Da tenere presente che l’OMS si è espresso in maniera favorevole relativamente all’allattamento in caso di madre sospetta o confermata, al contatto pelle-a-pelle alla nascita e alla kangaroomother care. Questi i messaggi chiave per le madri che desiderano allattare ma temono di trasmettere il virus al proprio bambino:
- Il virus non è stato rilevato nel latte materno delle madri sospette o confermate e, a oggi, non ci sono prove della sua trasmissione con l’allattamento.
- I neonati e i bambini piccoli sono a basso rischio di infezione da COVID-19. Tra i pochi casi confermati nei bambini piccoli, la maggior parte ha avuto solo una malattia lieve o asintomatica.
- L'allattamento e il contatto pelle-a-pelle riducono in modo significativo il rischio di morte nei neonati e nei bambini piccoli e hanno benefici immediati e duraturi sulla salute e sullo sviluppo del bambino. Inoltre, l’allattamento riduce il rischio di carcinoma mammario e ovarico per la madre.
- I numerosi benefici dell'allattamento superano in modo sostanziale i potenziali rischi di trasmissione e malattia associate a COVID-19.

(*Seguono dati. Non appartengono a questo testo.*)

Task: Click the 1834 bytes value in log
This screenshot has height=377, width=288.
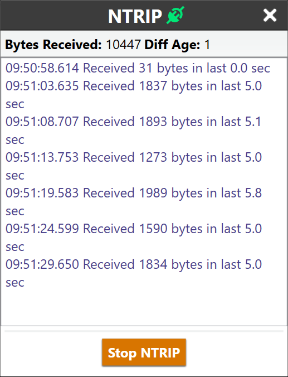Action: click(x=153, y=264)
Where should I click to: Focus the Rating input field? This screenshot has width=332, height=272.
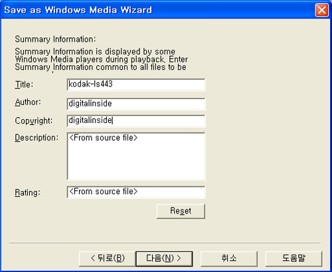[x=136, y=192]

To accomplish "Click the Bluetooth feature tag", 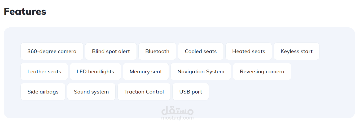I will 157,51.
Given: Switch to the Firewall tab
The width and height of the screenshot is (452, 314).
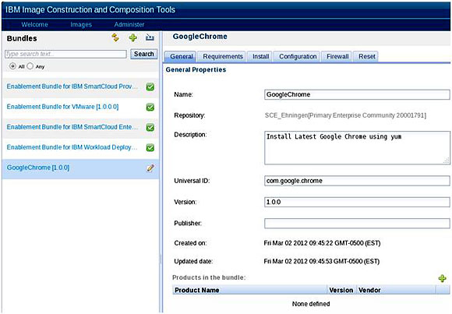Looking at the screenshot, I should (x=337, y=57).
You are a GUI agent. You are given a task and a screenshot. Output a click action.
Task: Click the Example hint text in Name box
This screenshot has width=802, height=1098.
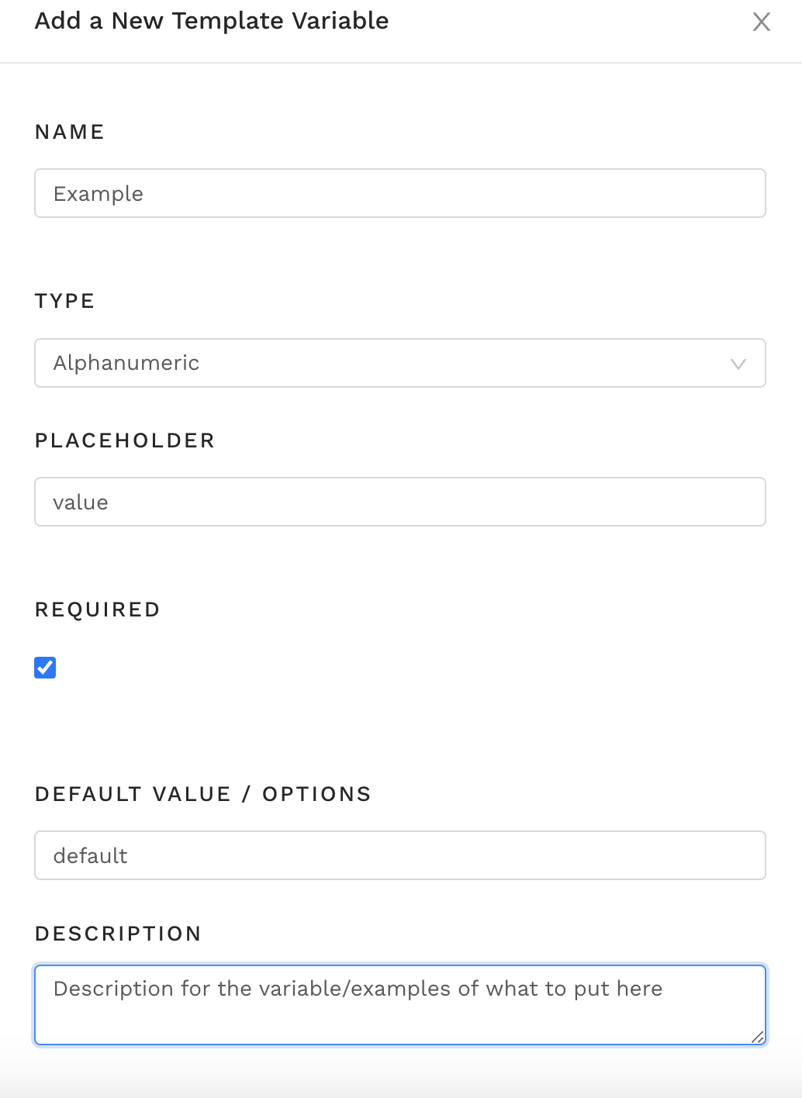99,194
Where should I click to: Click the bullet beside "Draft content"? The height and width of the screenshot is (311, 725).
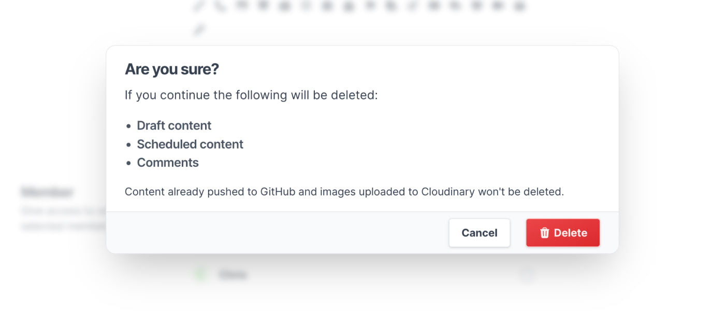tap(129, 126)
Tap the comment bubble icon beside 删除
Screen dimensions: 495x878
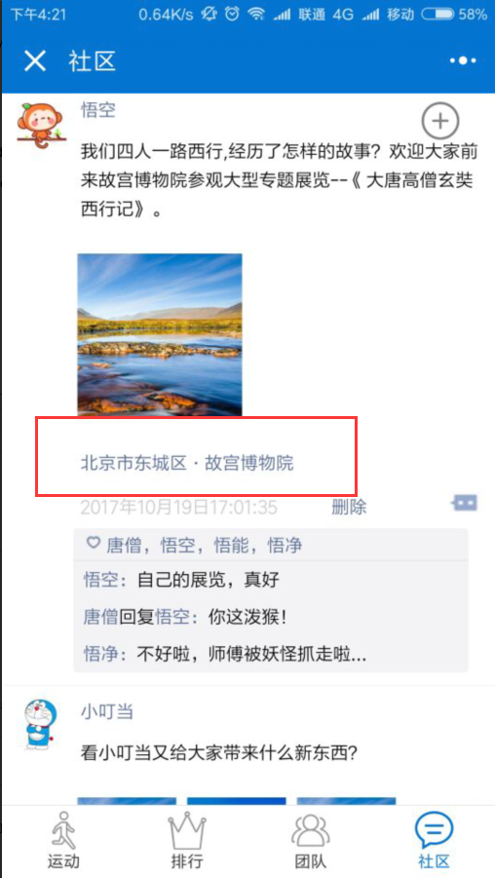tap(464, 503)
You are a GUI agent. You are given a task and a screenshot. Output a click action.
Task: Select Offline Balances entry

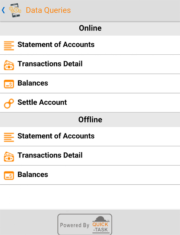point(90,175)
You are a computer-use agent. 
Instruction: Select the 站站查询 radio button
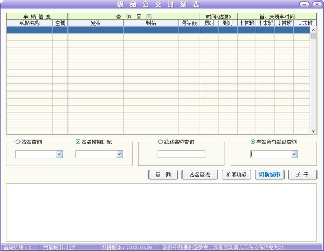[18, 142]
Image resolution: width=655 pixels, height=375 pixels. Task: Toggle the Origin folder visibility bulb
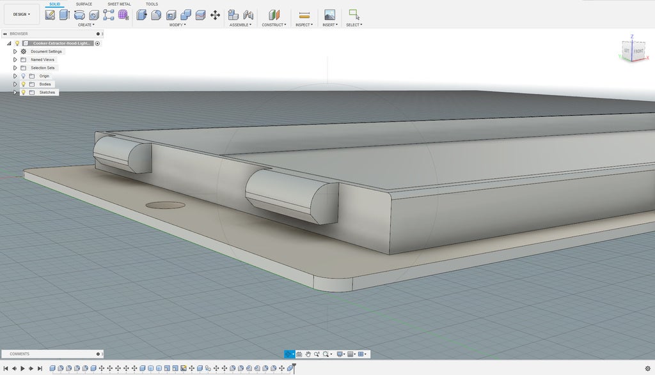click(23, 76)
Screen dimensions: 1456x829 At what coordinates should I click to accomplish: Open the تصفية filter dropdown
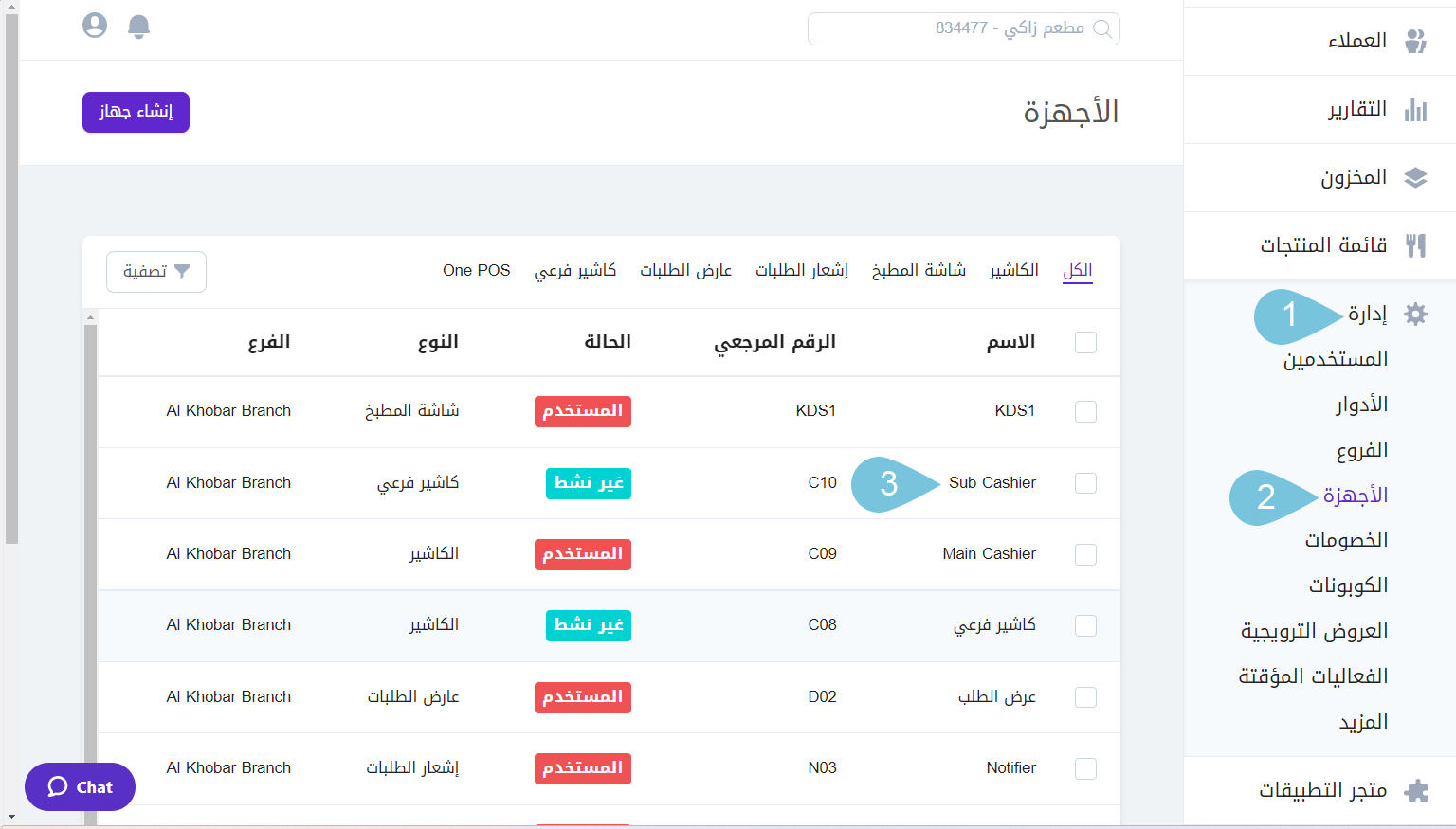(155, 272)
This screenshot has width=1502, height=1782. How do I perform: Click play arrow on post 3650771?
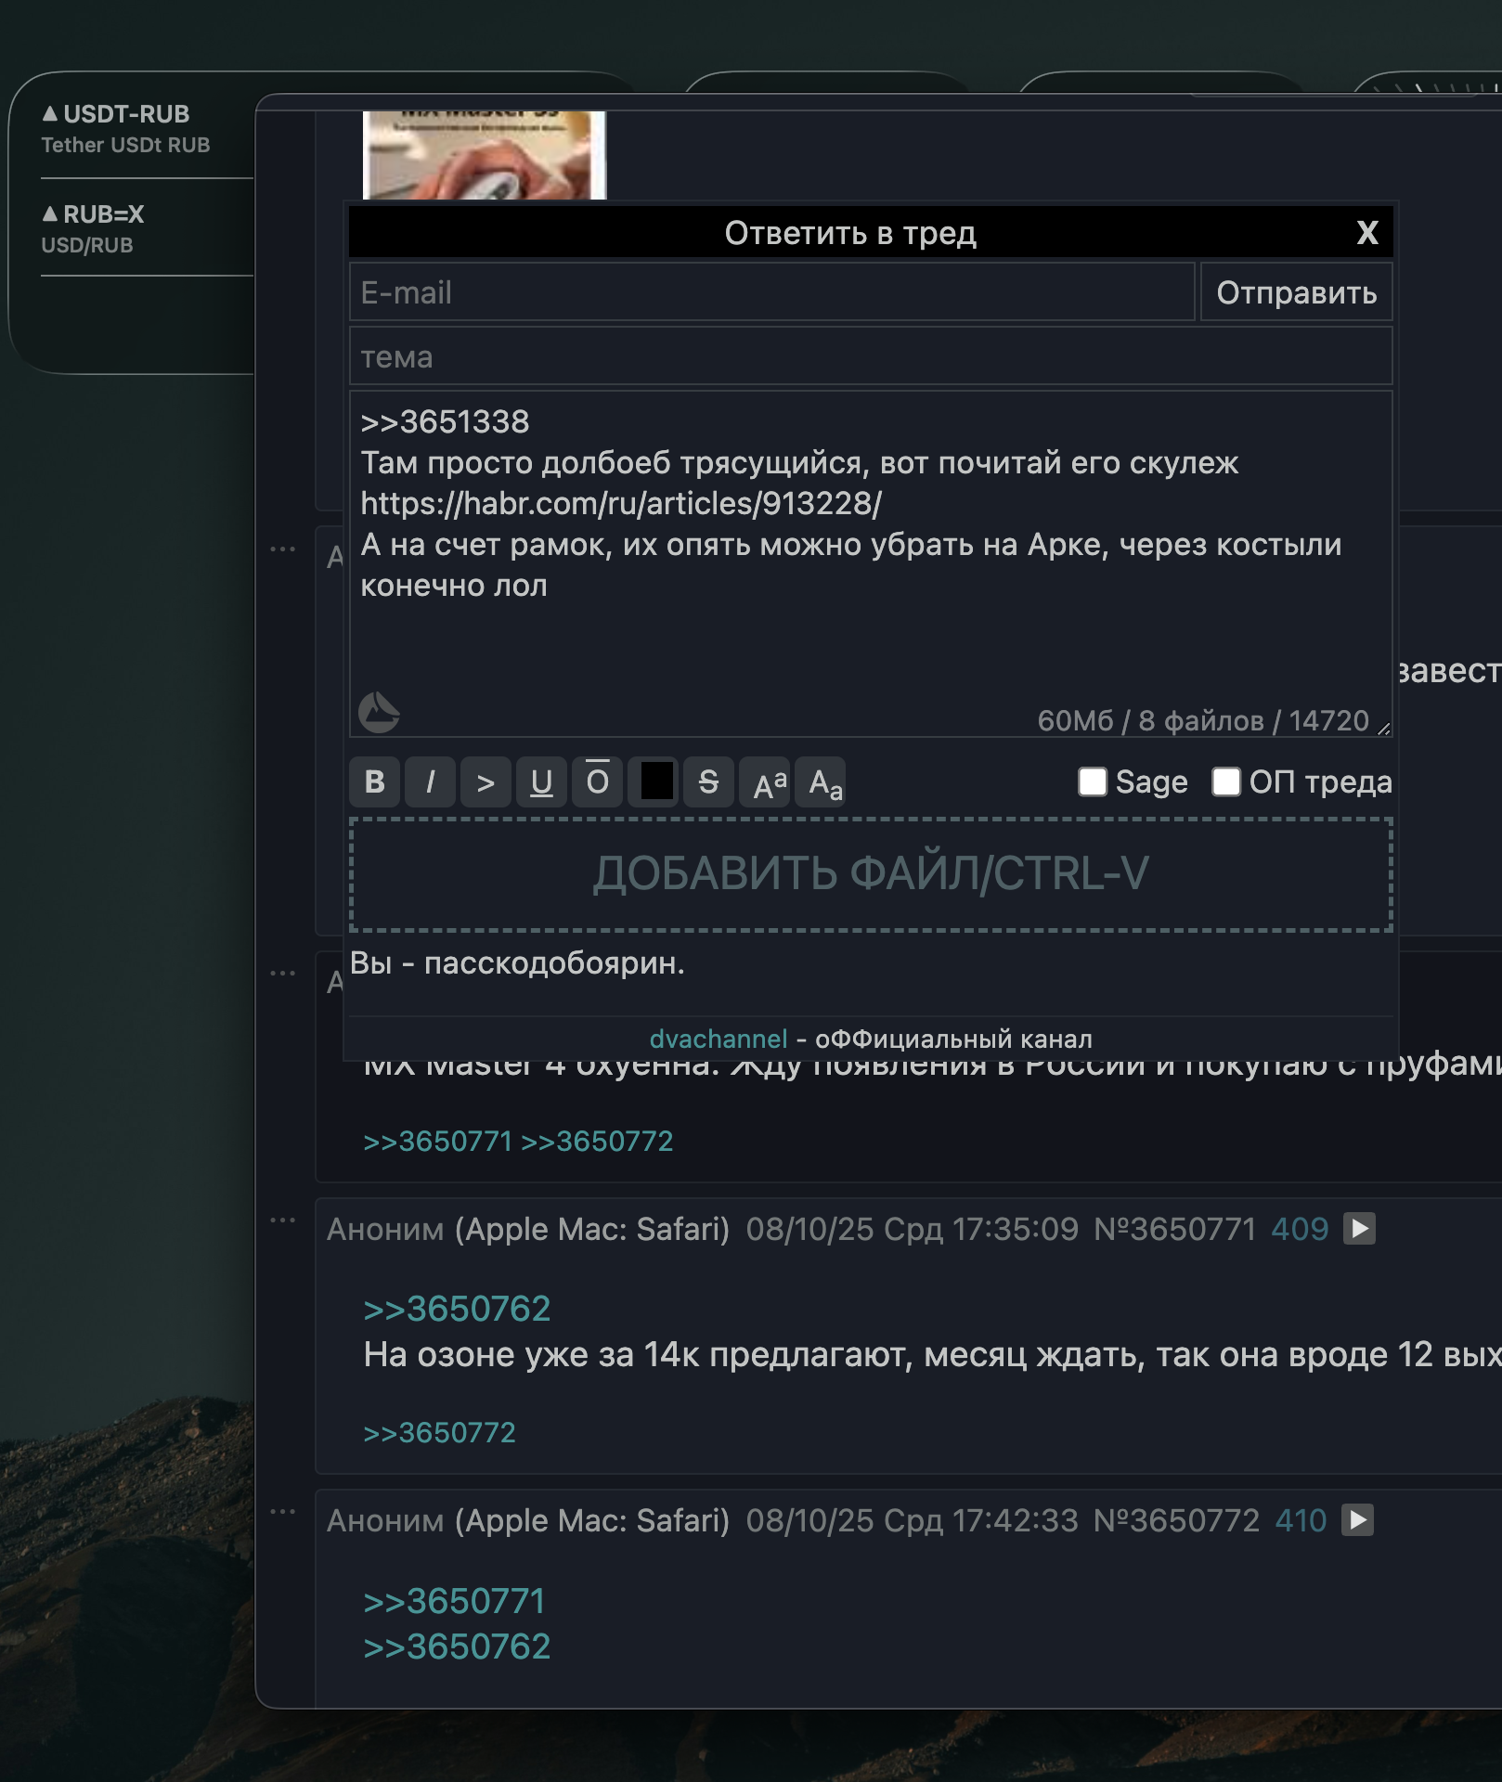(x=1359, y=1229)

In caso si decida di allattare al seno, sono sempre da rispettare alcune regole come una buona igiene delle mani, indossare una mascherina, starnutire o tossire in un fazzoletto e buttarlo immediatamente lavando sempre le mani, pulire e disinfettare le superfici per prevenire la trasmissione del virus dalla madre al neonato.
Nei casi in cui non sia possibile l’allattamento diretto al seno, si consiglia la spremitura del latte come migliore alternativa, insieme all’uso di latte umano donato e di formula artificiale.
Per le madri che hanno interrotto l’allattamento è sempre possibile riprendere in qualsiasi momento
Il contatto madre-neonato è fondamentale nei primi giorni di vita del bambino: la separazione può essere un fattore di stress per la madre e bloccare la produzione di latte e può avere effetti negativi sul neonato. Ma l’emergenza coronavirus ha imposto alcune limitazioni: se la madre è positiva al virus la raccomandazione è di allontanare subito il bambino per evitare la trasmissione del virus, almeno fino alla guarigione della madre.
Secondo l’OMS però le madri dovrebbero in ogni caso rimanere accanto al neonato. Il CDC americano suggerisce di valutare caso per caso, sulla base di fattori come le condizioni cliniche della madre e del neonato, se l’infezione della madre è sospetta o confermata, se la madre desidera allattare al seno, ed altri fattori legati alla capacità della struttura ospedaliera di separare madre e bambino.
Il bambino può essere curato da un’altra persona, un membro della famiglia, a condizione che indossi le appropriate protezioni e si seguano le regole di sicurezza. Se la separazione non è possibile occorre porre una barriera fisica nella stanza e tenere la culla a distanza di almeno 2 metri.
Secondo il COVID Mothers Study, uno studio internazionale a cui hanno partecipato centinaia di donne in tutto il mondo, la separazione dai neonati ha determinato uno stato di angoscia nel 60% delle donne, positive al virus, a cui è stato impedito di stare accanto al proprio bambino. E circa 1/3 di esse non è poi riuscita ad allattare, alla fine dell’isolamento. Al contrario, nei casi in cui è stato permesso il contatto pelle a pelle e la presenza del neonato nella stanza, il rischio di ospedalizzazione è stato molto ridotto. Solo il 7,3 dei neonati, di età inferiore ai tre giorni, è risultato positivo al virus.